私が何故、ドラッカーの言葉を引用するかですが、最近まで彼の著書を読んだことがありませんでした。マネジメント、経済は介護と無関係のように見えます。意見交換グループのメンバーの多くが苦しんでいるのは利用者さん、経営者などからの過剰な要求であったり、高齢化による医学では改善できない障害を丸投げされどうしたら良いか分からないという問題です。私も自身の職場の業務に追われ、私の所属する研究会の技術研修会の参加、認定試験への挑戦などで疲れ果てている状態です。そんな時、他の分野の本を読んだり、調べたりすることは頭を別の方向に使うので気分をリフレッシュするのに役立っています。

私は経済学に疎いので、ドラッカーの著書を読んで完璧には理解できません。今、「ドラッカーの講義 マネジメント、経済、未来について話そう」という本を読んでいます。その中で「知識は絶えず磨かれ鍛えられ、そして育まなければならない。怠れば衰退あるのみ」

というドラッカーの名言から始まります。スピーチで「私は長年歴史の研究に携わっていた」と始め、歴史家にとってのミステリーの一つとして、200年あるいは300年ごとにいきなり世界が激変する。現代という時代は1973年に始まっていて、その歩みは極めて速いと述べていて、ソビエト連邦の崩壊、ベルリンの壁が壊されドイツが統一される、中国が台頭しアジア圏で極東の統一経済圏の中心的な存在に成長することなどを予測し見事に全て的中させています。もう一つニューディール政策のような効果をあげた政策は、1950年以降何一つないと述べています。
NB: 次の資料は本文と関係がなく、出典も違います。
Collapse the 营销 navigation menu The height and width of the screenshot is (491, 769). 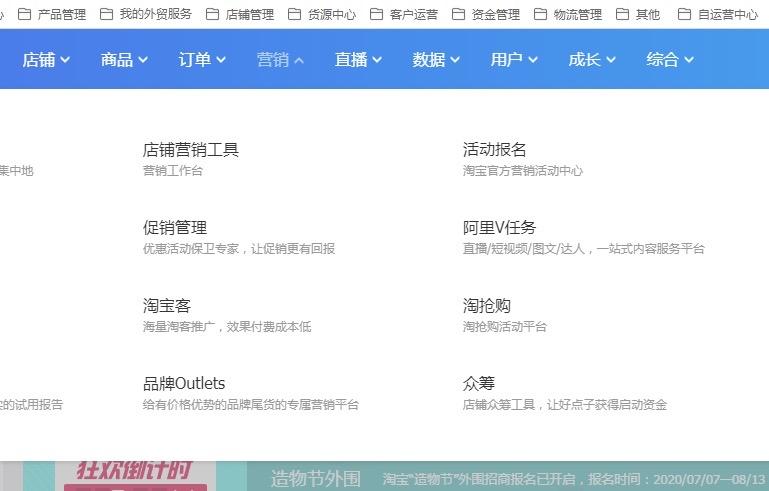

それはアメリカだけでないのだが日本だけは例外だったが現在では機能停止に陥っている(この本は2003年までのドラッカーの講義内容なので、ここれからは私の推測です)と現在ニュースで報道されているようなユーロ圏の危機、世界経済の混乱、今話題の財務省の行き詰まりなどもその延長線にあると私は感じました。ドラッカーの経済に関する知識は膨大でとても私が語りつくせるものではありません。しかし、彼の徹底的に調べ上げ、裏付けられた著書の数々は出版された当初かなりの批判を浴びて「ドラッガーはもうろくしてぼけたのか」との意見にもさらされました。しかし、前述のように殆どの予測を的中させています。私は数冊を読み漁っただけで偉そうなことは言えないのですが今後を予測する力「政府が何をすべきなのか」「政府に何ができるのか」の問いかける姿勢は医療福祉職の我々も見習うべき点が多々あると思いました。過去の偉人たちが残した名言は、読み手が少し捉え違えても、読み手に勇気を与えてくれたり、今まで悩んでいたことの解決に役立つことが多々あると思います。ドラッガー自身の意図とは違っているかとは思うのですが、介護保険施設が社会に与える影響を考えるのによいヒントが沢山詰め込まれていると思います。皆さんも本を読み流しても印象的な言葉に出会い今後の自分の未来について役立つことが必ずあると思います。